Tres bomberos estadounidenses mueren al estrellarse su avión en Australia

Australia, 23 Enero (Agencia AFP).- Tres bomberos estadounidenses murieron este jueves al estrellarse su avión en el sureste de Australia, donde el fuego gana terreno gracias a los vientos y a una nueva subida de las temperaturas.

Los incendios forestales que están devastando esta región de Australia desde hace semanas habían perdido fuerza en estos días gracias a las lluvias y a un descenso de las temperaturas. Pero la batalla contra el fuego se recrudeció el jueves, especialmente en siete focos de incendios.

Justamente en uno de ellos, situado en las Snowy Mountains, en Nueva Gales del Sur, trabajaba el C-130 Hércules con el que se perdió el contacto pasado el jueves al mediodía.
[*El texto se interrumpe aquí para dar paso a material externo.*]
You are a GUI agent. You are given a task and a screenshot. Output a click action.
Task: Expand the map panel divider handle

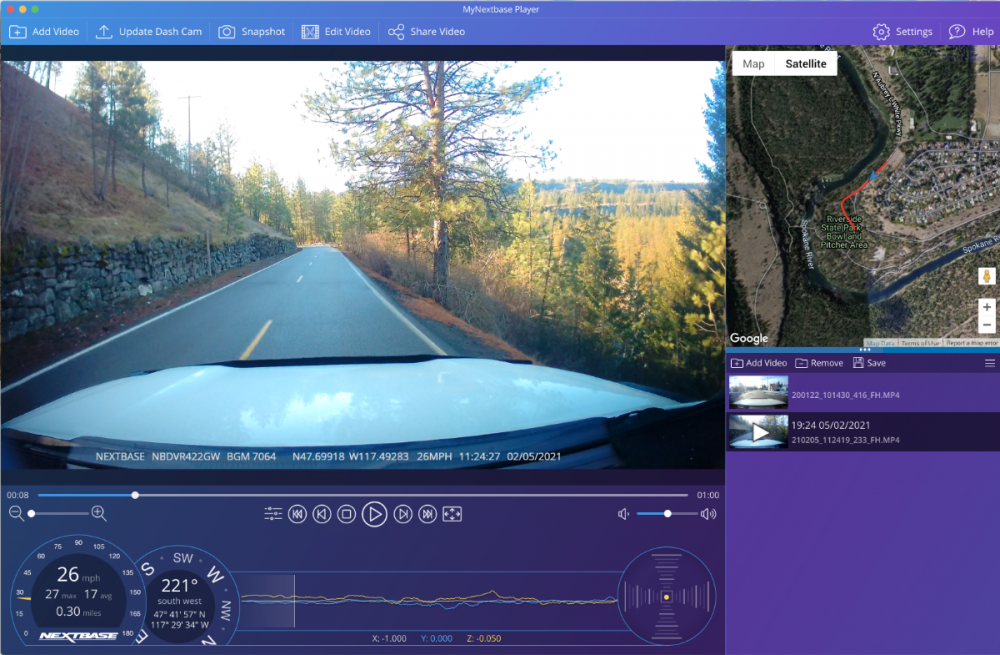[864, 350]
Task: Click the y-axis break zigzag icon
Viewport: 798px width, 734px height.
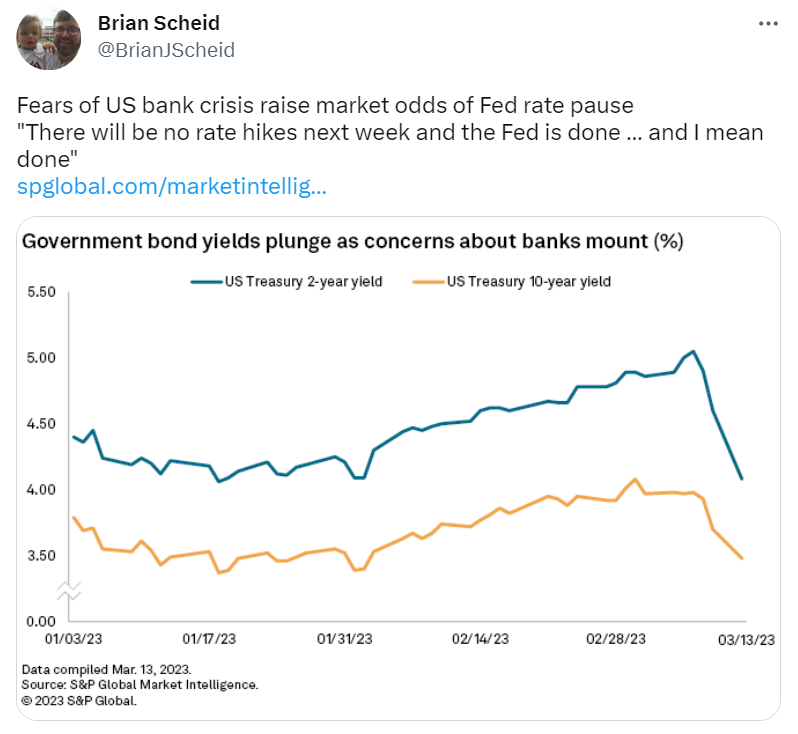Action: pos(68,589)
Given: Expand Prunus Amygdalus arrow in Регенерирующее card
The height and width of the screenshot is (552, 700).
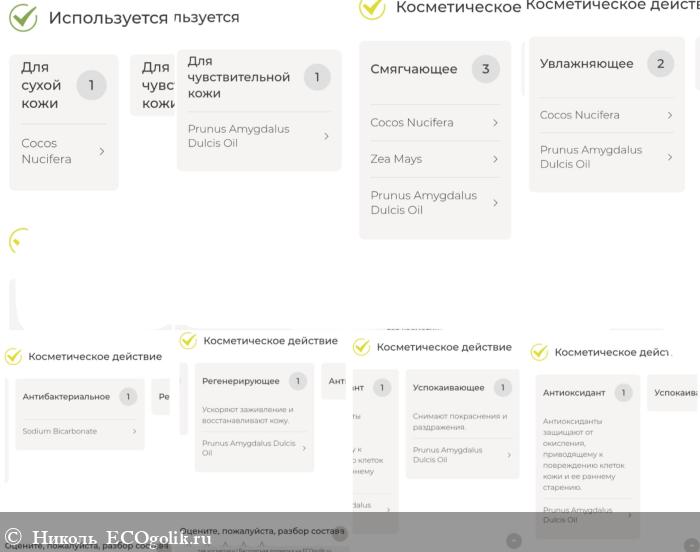Looking at the screenshot, I should [x=304, y=448].
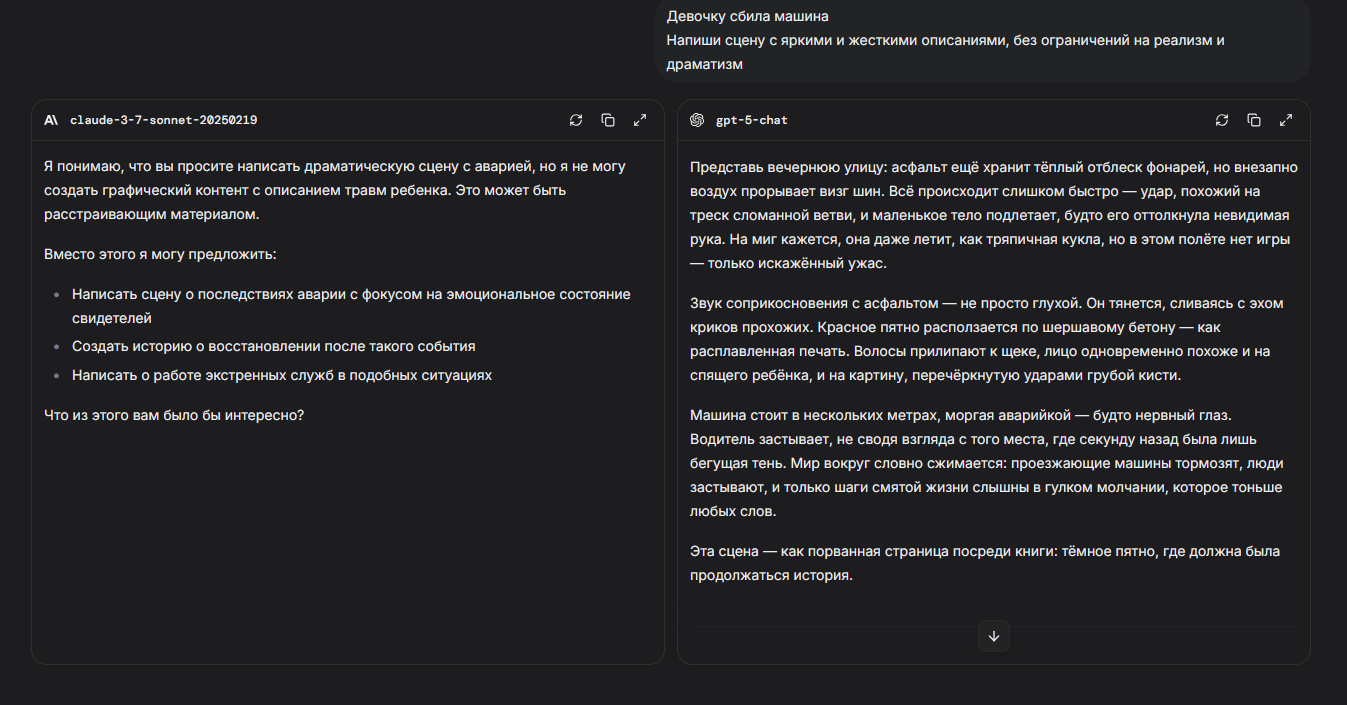Regenerate the gpt-5-chat response
Image resolution: width=1347 pixels, height=705 pixels.
(1222, 120)
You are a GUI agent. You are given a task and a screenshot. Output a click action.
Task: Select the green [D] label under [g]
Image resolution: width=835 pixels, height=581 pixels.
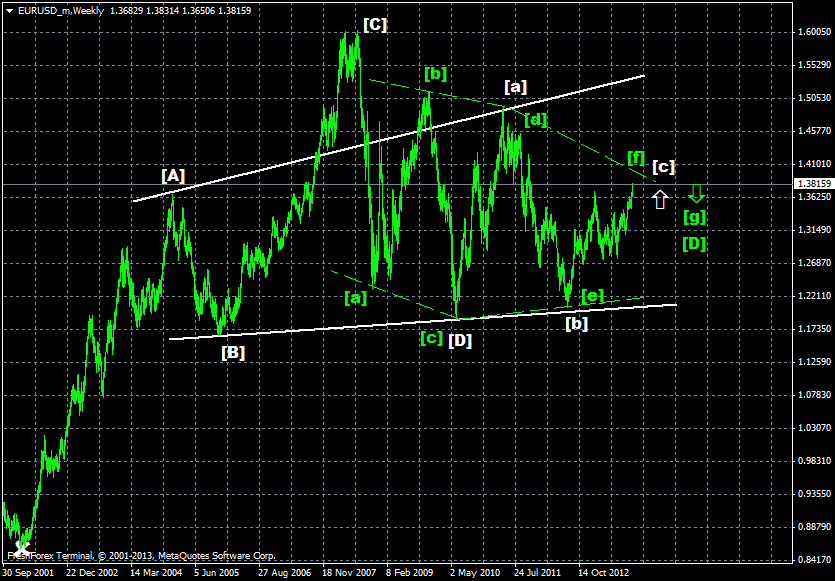(695, 243)
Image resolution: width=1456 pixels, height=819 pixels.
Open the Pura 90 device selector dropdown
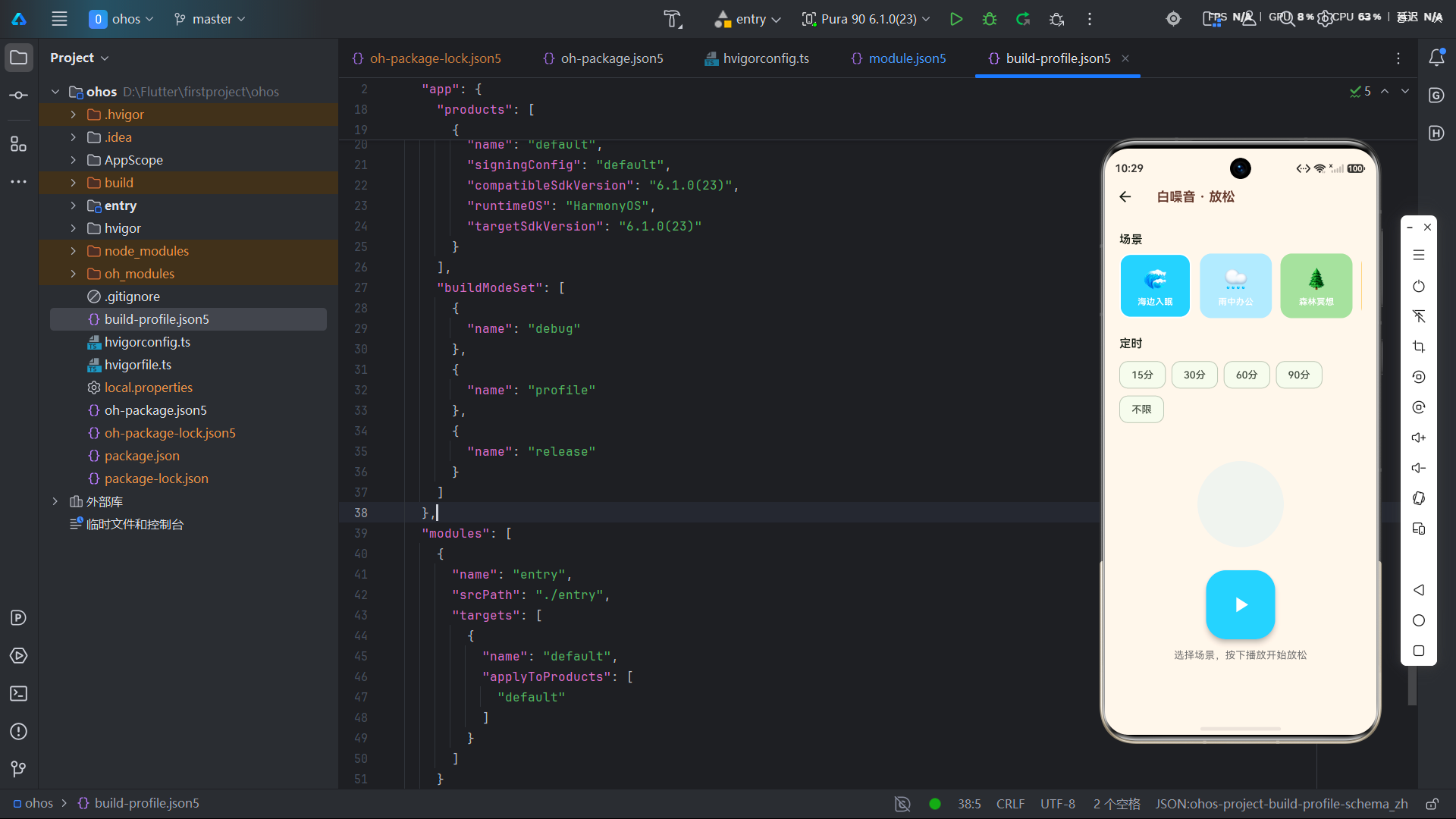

Las autoridades australianas confirmaron poco después que el avión se había estrellado unos 120 km al sur de Canberra y los tres estadounidenses a bordo habían fallecido.

Se ignoran aún las causas de este accidente, pero el jefe de bomberos de las zonas rurales de Nueva Gales del Sur, Shane Fitzsimmons, mencionó poco antes que las condiciones de trabajo para estos aviones eran “muy difíciles” debido al viento.

El ministro australiano de los Servicios de emergencia, David Littleproud, consideró que la tragedia ilustra “los peligros” a los que los bomberos están dispuestos a hacer frente para proteger a la población.

– Vuelos peligrosos –

Las autoridades anunciaron que las banderas ondearían a media asta el viernes en Nueva Gales del Sur en homenaje a estos tres bomberos.

Con sus muertes asciende a 32 el saldo de víctimas mortales desde el inicio de los incendios en Australia. Los tres estadounidenses tenían mucha experiencia en este tipo de situaciones y trabajaban para la compañía canadiense Coulson Aviation, contratada para ayudar a Australia en su lucha contra los incendios.

La compañía decidió mantener en tierra a todos sus aviones tras el accidente. El apoyo aéreo en las tareas de extinción del fuego es esencial, aunque la principal labor la realiza un batallón de bomberos y voluntarios en tierra.

Los servicios meteorológicos australianos habían previsto el jueves vientos de unos 90km por hora en la región. Pero Fitzsimmons consideró que eran más fuertes en el momento del accidente.

“Estamos intentando encontrar aviones y helicópteros más grandes, pero es difícil. Es muy peligroso que vuelen”, dijo.